The Day’s Scripture
24 So when Pilate saw that he could do nothing, but rather that a riot was beginning, he took some water and washed his hands before the crowd, saying, “I am innocent of this man’s blood; see to it yourselves.” 25 Then the people as a whole answered, “His blood be on us and on our children!” 26 So he released Barabbas for them; and after flogging Jesus, he handed him over to be crucified.
27 Then the soldiers of the governor took Jesus into the governor’s headquarters, and they gathered the whole cohort around him. 28 They stripped him and put a scarlet robe on him, 29 and after twisting some thorns into a crown, they put it on his head. They put a reed in his right hand and knelt before him and mocked him, saying, “Hail, King of the Jews!” 30 They spat on him, and took the reed and struck him on the head. 31 After mocking him, they stripped him of the robe and put his own clothes on him. Then they led him away to crucify him.
The phrase “he handed him over” (v.26) captures me. To be handed over. Ultimately someone had to carry the blame, the violence of disappointment and the riotous dissatisfaction. The mechanics of mimetic violence. Even a leader like Pilate “saw that He could DO NOTHING” There are seasons I can feel such helplessness . . . as I have before when the work of my hands and the passion of my life were being evaluated by the metrics of people and their best desires. The potential, the anxiety (even if unfounded or imagined) over the possibility that I can be moved, discarded, replaced, ignored, chastised, blamed as ineffective, indeed “handed over” to the whim of social economics is just a small taste of what many we call refugee or homeless or convict or disabled or undocumented or deviant or black/brown-skinned experience on an everyday basis. The world is hurting and needs renewal and restoration. Into these injustices the church ought to speak and embody love/Gospel–even to the point of self-sacrifice. What comes after crisis? What metal are we forged with?
In your life, how do you respond to injustice, to being humiliated, stripped and led away? Or as a witness to this same scene rinsed and repeated daily in the lives of our neighbors–the washing of the hands and the blind riot against innocence–how do you respond?
A Poem: Could Do Nothing
what can we say now on the verge of being handed over
we are not in sync—and the absence of Wi-Fi is conspicuously
resting on the blowfish’s quills. I was once told I was a Tiger
from Korea—wounded yes—but of awesome sheen and the articulation
of fur, such that no one has seen before. Where is my roar?

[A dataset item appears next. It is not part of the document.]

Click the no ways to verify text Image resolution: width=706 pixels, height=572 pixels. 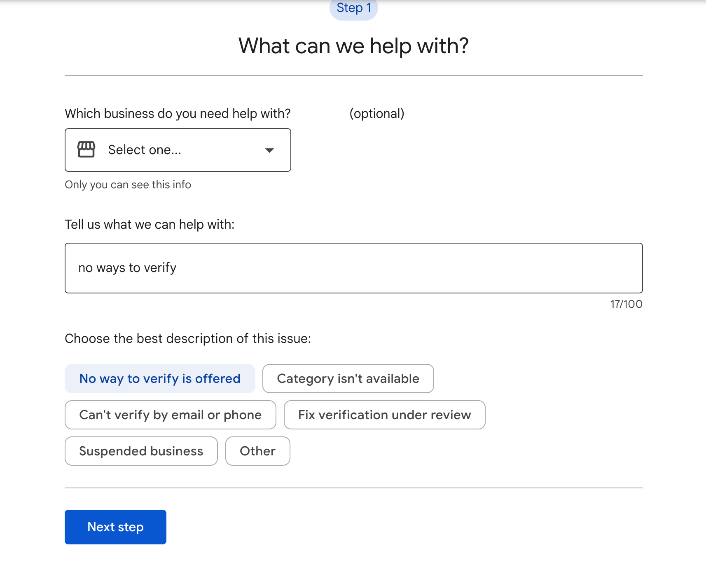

chained, led away—as Dickinson’s mad person.
this is what we feel as we consider this: Lent.
Made straight. By what rule?
Returning to the wilderness with no voice crying out
no desire GPS. no smoke Navigation. Google is down
in this Galaxy . . . I crawl on my hands and knees
every morning. For you. For Spirit. For S-voice.
Liturgy now, in this moment is a finger swipe across
a digital pond. Ripples shout “Wake Up?” Do you remember?